_What is needed_
Copy the lines of the material below verbatim, from the line that contains "The height and width of the screenshot is (952, 1253)." up to and including the line that contains "[x=297, y=168]".

[Begin The records]

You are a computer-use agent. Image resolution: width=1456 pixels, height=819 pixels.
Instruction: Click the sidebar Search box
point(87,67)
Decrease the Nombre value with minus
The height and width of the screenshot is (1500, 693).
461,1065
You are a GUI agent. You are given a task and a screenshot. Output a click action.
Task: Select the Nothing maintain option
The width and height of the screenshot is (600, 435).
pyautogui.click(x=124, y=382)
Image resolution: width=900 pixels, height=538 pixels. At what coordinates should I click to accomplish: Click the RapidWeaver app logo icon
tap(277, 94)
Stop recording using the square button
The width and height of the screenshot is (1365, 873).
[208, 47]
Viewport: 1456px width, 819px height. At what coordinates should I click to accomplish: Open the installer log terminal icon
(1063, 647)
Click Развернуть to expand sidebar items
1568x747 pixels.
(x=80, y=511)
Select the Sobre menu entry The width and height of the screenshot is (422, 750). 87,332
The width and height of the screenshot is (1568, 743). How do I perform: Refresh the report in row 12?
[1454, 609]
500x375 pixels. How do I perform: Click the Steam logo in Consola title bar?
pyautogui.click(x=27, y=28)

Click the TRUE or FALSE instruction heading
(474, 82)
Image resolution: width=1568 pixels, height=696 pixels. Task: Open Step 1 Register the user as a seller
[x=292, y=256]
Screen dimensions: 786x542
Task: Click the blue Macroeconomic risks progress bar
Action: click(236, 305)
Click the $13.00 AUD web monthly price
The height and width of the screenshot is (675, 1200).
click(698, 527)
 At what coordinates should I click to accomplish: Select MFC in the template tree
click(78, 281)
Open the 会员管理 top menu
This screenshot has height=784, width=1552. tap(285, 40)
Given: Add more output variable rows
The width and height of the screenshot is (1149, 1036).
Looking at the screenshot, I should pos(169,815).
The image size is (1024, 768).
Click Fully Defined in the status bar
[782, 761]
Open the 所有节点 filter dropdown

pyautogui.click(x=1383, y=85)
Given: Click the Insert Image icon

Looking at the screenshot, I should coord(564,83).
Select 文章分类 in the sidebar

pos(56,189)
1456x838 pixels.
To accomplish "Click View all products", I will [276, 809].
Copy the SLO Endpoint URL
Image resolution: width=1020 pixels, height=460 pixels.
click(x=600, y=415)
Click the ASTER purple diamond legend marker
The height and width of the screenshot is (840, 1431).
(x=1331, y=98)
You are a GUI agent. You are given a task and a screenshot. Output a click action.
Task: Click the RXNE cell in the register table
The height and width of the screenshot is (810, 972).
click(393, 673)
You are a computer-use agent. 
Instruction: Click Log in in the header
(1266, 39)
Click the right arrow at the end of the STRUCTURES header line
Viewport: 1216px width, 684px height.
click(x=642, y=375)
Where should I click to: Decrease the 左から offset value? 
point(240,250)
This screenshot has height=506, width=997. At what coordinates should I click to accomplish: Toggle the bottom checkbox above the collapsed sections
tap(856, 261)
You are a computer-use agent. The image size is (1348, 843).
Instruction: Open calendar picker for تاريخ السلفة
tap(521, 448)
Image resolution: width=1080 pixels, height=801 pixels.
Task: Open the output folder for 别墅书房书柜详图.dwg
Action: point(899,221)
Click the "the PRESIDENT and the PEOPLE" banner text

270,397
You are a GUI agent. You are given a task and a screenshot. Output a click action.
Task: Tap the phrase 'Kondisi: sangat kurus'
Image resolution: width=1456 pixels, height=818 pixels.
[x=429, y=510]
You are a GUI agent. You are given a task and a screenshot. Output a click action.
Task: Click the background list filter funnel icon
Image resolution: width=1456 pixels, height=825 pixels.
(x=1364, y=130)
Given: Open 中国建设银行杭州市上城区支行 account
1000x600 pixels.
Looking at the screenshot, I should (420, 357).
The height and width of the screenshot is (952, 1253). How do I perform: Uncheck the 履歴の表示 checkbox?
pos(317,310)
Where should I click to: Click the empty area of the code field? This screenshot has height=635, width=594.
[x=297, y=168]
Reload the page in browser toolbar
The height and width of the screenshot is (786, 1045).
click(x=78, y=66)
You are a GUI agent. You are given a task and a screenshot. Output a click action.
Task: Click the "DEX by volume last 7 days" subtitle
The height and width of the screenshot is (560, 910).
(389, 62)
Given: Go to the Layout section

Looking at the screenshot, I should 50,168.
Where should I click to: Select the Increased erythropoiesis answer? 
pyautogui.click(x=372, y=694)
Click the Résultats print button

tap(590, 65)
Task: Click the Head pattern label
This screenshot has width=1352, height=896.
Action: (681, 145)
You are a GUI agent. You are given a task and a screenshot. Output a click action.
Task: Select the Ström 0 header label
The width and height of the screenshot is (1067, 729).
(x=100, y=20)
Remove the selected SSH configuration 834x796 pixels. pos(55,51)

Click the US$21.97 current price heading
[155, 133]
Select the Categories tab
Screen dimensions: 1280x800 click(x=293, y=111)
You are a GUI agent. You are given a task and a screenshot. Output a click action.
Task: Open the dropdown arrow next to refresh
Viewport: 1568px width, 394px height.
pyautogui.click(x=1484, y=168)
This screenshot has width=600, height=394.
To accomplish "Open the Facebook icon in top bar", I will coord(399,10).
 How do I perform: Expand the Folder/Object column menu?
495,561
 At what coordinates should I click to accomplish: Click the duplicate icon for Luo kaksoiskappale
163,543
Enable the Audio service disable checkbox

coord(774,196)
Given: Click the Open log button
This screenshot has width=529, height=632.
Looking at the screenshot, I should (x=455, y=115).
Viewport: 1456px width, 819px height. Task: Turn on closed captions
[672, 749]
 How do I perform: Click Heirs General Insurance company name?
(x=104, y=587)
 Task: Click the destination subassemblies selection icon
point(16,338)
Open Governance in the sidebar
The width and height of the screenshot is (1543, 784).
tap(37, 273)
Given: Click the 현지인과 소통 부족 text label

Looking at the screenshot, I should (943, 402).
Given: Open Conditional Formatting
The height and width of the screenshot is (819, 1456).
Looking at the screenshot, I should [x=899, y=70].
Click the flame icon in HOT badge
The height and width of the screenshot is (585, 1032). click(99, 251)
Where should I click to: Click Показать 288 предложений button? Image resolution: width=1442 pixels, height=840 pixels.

[End The records]

_Solution to this task_
The height and width of the screenshot is (952, 1253). How do I perform: Uncheck the 履歴の表示 checkbox?
pos(317,310)
Where should I click to: Click the empty area of the code field? This screenshot has height=635, width=594.
[x=297, y=168]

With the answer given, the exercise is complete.